Characterisation and acceleration of keratinocyte stem cell culture - Rho-associated kinase inhibitor treatment and epithelial sheet gene therapy

Rare genetic skin disease comprises a large and diverse group of diseases. While these diseases affect a small number of patients from the general population, they often occur at birth or early in life and are generally chronic, severe and sometimes life-threatening. The quality of life of patients and their families is severely compromised by the impact of the disease physical manifestations and the lack or loss of autonomy. Clinical options for these devastating conditions are currently limited to symptomatic treatments.

Different gene therapies have been developed for genetic skin conditions, and gene modified skin sheet graft is the most promising gene therapy for these conditions. In this therapy, a correct gene is added into patients' skin stem cells, which are then grown in the laboratory to form an entire skin sheet that is grafted back to the patient. We have done this for the severe and debilitating skin conditions Netherton syndrome and a phase I clinical trial showed no adverse complications, with the corrected gene expression and function. We are now planning to bring this therapy platform to other genetic skin diseases such as epidermolysis bullosa. However, the prolonged growth time of skin sheets in the laboratory (more than 40 to 50 days) hinders the application of this therapy for further clinical applications.

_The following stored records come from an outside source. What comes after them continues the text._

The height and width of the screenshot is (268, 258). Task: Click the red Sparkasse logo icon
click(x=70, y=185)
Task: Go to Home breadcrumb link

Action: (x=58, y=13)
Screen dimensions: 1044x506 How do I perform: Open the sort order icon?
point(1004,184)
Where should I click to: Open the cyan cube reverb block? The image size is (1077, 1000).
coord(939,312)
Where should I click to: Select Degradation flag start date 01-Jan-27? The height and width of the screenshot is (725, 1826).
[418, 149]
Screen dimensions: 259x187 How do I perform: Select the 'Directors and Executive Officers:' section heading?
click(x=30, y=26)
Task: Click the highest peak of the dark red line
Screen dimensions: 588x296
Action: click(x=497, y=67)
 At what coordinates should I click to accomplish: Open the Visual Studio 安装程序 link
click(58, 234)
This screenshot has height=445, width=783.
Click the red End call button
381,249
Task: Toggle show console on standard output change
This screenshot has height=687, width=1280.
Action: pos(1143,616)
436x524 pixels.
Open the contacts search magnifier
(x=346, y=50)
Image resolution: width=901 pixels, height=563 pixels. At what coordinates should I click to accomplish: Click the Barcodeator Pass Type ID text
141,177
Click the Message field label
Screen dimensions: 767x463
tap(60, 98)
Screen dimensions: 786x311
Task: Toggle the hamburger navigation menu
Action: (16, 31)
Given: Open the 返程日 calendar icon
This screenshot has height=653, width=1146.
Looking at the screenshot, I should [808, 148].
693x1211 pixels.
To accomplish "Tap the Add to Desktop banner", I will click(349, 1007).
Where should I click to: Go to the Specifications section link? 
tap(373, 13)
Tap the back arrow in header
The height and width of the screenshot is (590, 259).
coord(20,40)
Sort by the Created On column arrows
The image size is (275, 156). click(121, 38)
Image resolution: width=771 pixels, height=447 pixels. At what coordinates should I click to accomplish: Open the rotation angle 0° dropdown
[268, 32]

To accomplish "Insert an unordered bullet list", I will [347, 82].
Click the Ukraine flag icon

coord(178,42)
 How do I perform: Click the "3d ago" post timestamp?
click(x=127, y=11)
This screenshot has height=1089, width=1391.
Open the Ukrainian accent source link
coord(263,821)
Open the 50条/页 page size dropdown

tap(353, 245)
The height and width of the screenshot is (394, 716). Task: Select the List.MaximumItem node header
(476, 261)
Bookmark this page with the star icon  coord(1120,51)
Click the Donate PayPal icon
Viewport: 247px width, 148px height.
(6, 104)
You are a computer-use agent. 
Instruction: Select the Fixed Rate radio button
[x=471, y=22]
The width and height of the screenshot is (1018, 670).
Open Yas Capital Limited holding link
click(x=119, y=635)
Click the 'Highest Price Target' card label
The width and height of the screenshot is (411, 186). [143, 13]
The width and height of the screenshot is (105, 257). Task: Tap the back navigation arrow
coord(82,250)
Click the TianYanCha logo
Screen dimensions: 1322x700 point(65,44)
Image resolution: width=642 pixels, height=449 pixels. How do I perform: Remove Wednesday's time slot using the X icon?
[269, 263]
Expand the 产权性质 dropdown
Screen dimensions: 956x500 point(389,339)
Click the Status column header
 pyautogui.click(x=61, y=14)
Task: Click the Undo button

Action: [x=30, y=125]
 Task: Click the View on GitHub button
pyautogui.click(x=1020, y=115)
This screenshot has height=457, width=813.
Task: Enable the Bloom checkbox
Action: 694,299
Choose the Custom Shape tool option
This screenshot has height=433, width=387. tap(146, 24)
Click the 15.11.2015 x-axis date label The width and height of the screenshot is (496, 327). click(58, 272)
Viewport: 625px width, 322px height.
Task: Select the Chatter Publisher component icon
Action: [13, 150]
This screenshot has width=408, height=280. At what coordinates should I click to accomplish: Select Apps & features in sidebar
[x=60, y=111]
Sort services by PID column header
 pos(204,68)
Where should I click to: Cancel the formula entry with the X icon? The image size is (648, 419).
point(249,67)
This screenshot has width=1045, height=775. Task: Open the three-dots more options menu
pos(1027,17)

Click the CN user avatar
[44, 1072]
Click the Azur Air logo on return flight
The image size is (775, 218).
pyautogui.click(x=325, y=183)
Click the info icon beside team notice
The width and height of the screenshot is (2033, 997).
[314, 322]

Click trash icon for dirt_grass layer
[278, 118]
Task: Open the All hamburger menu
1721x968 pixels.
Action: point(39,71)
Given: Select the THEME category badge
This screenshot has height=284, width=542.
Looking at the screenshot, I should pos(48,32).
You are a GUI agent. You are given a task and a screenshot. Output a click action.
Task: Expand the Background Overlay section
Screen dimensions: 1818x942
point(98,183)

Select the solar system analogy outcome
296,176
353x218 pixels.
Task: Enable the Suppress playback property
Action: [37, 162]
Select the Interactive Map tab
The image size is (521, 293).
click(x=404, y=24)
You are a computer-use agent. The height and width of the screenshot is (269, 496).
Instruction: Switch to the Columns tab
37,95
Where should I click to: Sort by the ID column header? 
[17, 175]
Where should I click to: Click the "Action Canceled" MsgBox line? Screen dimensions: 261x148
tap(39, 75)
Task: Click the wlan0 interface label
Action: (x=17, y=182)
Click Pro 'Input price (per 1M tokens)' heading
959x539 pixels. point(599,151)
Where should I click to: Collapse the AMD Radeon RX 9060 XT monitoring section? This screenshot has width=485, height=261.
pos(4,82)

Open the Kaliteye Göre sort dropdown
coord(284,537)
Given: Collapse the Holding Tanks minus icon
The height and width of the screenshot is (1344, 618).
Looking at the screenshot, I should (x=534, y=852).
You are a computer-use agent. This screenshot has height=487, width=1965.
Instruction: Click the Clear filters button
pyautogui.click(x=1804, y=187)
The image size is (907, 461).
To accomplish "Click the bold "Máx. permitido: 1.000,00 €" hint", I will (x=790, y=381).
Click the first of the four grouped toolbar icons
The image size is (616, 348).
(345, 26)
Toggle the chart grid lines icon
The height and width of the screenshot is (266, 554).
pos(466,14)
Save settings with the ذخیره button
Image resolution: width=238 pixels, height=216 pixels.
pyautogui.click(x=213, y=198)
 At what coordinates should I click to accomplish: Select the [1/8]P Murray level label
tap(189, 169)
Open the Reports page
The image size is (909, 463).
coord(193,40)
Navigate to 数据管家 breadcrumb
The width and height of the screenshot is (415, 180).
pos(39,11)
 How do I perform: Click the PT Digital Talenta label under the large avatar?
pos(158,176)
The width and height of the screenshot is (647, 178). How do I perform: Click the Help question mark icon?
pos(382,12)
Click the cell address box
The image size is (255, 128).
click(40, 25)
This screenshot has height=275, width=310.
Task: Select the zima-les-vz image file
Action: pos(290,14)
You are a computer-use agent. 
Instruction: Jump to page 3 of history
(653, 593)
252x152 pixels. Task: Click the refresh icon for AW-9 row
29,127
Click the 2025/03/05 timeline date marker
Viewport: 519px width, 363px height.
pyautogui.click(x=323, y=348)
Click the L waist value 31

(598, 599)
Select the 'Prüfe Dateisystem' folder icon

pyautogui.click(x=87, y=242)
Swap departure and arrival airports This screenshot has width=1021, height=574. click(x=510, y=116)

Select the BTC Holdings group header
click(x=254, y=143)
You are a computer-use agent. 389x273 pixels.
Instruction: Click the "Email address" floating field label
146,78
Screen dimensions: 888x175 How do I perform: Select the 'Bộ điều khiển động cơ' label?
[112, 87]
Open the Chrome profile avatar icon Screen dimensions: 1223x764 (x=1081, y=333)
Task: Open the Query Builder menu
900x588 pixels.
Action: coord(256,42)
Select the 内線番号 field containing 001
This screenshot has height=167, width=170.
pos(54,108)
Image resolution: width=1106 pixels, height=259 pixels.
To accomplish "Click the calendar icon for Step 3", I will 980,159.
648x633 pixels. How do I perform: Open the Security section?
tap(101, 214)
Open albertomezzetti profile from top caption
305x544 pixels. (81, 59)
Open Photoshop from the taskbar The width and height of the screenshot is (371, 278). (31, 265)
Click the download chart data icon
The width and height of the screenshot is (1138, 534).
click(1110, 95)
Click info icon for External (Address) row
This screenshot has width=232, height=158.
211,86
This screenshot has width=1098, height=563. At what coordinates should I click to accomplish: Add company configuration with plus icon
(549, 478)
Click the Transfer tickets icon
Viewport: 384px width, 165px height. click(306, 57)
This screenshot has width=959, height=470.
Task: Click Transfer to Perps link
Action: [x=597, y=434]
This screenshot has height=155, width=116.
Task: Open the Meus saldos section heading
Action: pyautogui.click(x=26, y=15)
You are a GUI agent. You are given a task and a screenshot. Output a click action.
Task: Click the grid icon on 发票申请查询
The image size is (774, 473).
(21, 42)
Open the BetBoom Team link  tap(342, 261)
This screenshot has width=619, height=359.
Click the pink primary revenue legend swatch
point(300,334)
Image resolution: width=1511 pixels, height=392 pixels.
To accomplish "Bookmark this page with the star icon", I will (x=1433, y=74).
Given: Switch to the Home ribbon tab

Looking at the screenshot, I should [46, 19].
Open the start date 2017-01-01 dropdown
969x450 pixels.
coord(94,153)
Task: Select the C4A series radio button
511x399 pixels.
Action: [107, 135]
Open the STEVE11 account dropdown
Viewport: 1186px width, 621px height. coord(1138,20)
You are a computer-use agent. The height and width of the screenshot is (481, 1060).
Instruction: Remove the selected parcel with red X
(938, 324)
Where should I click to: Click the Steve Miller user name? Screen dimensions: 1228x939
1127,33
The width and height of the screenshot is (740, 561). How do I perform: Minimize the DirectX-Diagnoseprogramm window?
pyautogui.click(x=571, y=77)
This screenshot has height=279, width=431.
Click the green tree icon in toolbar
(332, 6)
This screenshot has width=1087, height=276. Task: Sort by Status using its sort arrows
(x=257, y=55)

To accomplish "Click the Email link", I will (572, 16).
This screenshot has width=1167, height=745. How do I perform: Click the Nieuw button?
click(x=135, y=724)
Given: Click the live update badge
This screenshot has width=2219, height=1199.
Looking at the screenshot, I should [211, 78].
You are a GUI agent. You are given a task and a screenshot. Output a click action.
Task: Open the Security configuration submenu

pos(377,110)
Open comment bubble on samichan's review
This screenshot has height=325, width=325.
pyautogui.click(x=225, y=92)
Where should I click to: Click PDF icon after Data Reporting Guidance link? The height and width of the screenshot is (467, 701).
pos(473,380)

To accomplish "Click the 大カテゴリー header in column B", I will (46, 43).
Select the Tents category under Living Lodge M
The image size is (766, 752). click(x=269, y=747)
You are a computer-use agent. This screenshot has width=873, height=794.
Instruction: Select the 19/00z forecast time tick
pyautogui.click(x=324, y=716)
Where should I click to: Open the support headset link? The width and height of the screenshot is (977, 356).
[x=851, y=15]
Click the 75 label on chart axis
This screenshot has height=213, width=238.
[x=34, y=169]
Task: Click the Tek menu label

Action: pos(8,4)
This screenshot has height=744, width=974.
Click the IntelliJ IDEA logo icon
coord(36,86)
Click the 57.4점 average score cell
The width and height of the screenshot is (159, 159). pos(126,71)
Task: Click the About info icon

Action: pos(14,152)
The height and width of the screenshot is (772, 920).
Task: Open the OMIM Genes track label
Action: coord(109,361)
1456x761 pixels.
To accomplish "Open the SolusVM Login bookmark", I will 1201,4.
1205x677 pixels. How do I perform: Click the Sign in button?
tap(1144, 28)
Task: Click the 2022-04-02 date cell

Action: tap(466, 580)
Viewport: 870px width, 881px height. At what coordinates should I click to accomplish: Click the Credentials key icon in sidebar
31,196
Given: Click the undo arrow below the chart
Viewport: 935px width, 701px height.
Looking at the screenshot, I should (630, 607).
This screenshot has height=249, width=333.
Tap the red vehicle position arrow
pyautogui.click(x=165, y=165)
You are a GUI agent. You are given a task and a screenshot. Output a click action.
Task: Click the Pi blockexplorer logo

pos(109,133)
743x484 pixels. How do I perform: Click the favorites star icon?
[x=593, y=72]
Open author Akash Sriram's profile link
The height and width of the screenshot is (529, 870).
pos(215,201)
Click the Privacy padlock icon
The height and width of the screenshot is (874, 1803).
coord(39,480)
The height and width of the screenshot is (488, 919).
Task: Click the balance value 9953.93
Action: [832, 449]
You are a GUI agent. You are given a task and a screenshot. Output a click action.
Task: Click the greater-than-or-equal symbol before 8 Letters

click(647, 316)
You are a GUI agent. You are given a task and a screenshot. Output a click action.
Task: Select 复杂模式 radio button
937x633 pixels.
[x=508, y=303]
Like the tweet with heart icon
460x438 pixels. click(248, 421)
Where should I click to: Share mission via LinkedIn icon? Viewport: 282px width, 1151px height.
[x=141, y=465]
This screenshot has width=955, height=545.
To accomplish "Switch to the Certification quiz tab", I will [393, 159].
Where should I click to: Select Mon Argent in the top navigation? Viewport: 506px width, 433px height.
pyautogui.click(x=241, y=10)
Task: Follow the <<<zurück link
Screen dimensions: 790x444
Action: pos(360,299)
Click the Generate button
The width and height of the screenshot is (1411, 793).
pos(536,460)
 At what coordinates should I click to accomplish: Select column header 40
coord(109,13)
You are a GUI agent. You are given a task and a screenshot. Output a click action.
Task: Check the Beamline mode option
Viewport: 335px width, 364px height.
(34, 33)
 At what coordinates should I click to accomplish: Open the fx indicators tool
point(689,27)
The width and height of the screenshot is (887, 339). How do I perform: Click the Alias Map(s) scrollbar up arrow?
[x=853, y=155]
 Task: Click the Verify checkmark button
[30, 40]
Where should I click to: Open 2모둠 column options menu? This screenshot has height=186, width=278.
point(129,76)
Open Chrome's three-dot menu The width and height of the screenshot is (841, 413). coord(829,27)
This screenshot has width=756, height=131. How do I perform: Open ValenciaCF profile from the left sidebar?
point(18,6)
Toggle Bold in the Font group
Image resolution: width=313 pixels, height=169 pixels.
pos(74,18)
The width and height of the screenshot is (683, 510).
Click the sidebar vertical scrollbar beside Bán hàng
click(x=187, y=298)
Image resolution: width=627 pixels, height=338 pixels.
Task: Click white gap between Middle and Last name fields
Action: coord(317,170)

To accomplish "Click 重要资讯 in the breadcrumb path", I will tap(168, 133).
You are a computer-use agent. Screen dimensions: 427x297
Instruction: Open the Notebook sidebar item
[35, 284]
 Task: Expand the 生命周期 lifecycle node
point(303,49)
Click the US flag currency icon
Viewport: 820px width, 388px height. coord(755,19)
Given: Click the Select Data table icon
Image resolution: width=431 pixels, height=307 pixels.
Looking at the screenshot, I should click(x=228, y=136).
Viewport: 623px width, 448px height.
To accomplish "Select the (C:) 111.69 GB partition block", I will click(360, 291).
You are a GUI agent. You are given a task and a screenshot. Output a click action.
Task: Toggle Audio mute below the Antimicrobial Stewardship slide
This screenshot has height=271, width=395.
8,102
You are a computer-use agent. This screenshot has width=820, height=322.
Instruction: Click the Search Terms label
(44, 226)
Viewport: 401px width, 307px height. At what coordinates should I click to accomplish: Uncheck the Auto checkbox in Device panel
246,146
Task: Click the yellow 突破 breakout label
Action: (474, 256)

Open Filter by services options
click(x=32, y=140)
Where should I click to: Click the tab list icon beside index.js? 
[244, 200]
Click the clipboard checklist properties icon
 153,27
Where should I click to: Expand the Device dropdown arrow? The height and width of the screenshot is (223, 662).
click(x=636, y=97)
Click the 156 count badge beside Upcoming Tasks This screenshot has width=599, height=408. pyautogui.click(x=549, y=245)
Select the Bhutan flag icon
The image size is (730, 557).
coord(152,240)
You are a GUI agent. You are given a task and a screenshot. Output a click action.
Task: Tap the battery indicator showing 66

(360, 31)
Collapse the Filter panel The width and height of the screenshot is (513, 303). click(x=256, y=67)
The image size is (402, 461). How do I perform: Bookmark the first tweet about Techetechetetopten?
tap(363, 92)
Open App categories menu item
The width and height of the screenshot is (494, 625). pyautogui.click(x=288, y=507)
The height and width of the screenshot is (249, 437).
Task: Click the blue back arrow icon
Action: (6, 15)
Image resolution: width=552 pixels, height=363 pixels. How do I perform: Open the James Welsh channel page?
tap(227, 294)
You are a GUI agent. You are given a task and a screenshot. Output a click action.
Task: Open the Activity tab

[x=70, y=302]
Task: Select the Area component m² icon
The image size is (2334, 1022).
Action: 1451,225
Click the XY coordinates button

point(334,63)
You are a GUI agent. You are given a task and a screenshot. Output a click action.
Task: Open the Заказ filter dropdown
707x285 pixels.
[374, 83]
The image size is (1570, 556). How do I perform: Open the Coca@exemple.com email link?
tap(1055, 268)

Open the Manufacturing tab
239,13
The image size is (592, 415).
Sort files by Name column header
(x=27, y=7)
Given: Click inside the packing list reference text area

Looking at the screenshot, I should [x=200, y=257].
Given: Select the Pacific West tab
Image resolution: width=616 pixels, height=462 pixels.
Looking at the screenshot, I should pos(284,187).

Studies from our NS trial have suggested that initial low expansion of stem cells is the cause for the slow growth of the skin sheets in the laboratory. We have found a potential solution to this problem. We propose to treat skin cells obtained from a small piece of skin tissue with a medicine known as Rho-associated kinase inhibitor (ROCKi) to speed up skin cells growth, in particular skin stem cells. In this way, we expect to reduce the time needed to manufacture skin sheets.

We will test ROCKi in skin cells freshly obtained from human skin samples. The speed, behaviour and features of skin stem cells with and without ROCKi treatment will be assessed on cell cultures. The stem cell behaviour will further evaluated in a humanised mouse skin graft model in which human skin stem cells can grow and survive for months. We will further examine the fate of non-treated and ROCKi treated skin cells at single cell level to determine the cell populations changes following treatment. In the single cell study, we will monitor the gene expressions in thousands individual single cells and identify the distinct cell populations from cultures containing mixed cells. Differences in the number, type and proportion of cell populations between non-treated and ROCKi treated stem cells will be identified.

We will thus answer whether the ROCKi has the potential to efficiently expand skin stem cells without changing skin stem cells' characteristics, significantly reducing the preparation time of skin sheets that are safe to use in clinical applications.

The proposed work is directly related to patients who suffer from rare genetic skin diseases with no effective treatment available. If we are successful, we will include ROCKi in skin stem cell cultures to efficiently produce gene corrected skin sheet to treat severe and devastating skin conditions such as epidermolysis bullosa.

We propose to use the Rho-associated kinase inhibitor (ROCKi) to efficiently expand keratinocyte stem cells (KSCs) in vitro. Increased KSCs would then produce sufficient numbers of keratinocytes to accelerate the manufactory of epithelial sheet. To determine the potential of ROCKi treated keratinocytes including KSCs for clinical application, we will examine i) the optimal ROCKi exposure time in the culture; ii) the characteristics of KSCs in ROCKi treated cultures; and iii) whether acceleration of sheet culture is achievable.

Holoclone formation assay will be used to determine KSCs expansion efficiency. The characteristics of KSCs, in particular their clonogenicity and fate will also be analysed. Clonogenicity of KSCs with and without ROCKi treatment will be assessed in cell model in vitro and in a human:murine chimera skin graft model in vivo. The fate of KSCs in non-treated and ROCKi treated cultures will be examined at single cell transcriptome resolution.

Transcriptome changes will be examined in thousands of cells under different conditions (non-treated and ROCKi treated) and culture times (primary and passaged cells). Unbiased cell population separation for these cell cultures will be performed using changes in the cells transcriptomes. Finally, we will test the potential acceleration of ROCKi treated cultures based on the criteria used in our previous phase I trial.

Thus, we will assess the suitability of ROCKi treated cells for clinical application from the evidence gathered in this study.

We propose to use the ROCKi for the efficient expansion of keratinocyte stem cells (KSCs) from freshly isolated heterogeneous skin cell populations in vitro. Increased numbers of KSCs would then differentiate into the numerous and necessary keratinocyte cell populations for forming epithelial sheets in a much shorter time, facilitating their production for clinical application. Because gene-modified epithelial sheet therapy offers the best prospect of disease amelioration in genetic skin disorders, the timely production of epithelial sheets would offer a personalised and effective clinical treatment to patients with untreatable genetic skin conditions currently under the care of the NHS, for example, dystrophic epidermolysis bullosa. In addition, we will provide new insight into how ROCKi treatment contributes to stem cell growth and differentiation, opening the door to future improvements in the culture of KSCs for the benefit of patients with skin diseases.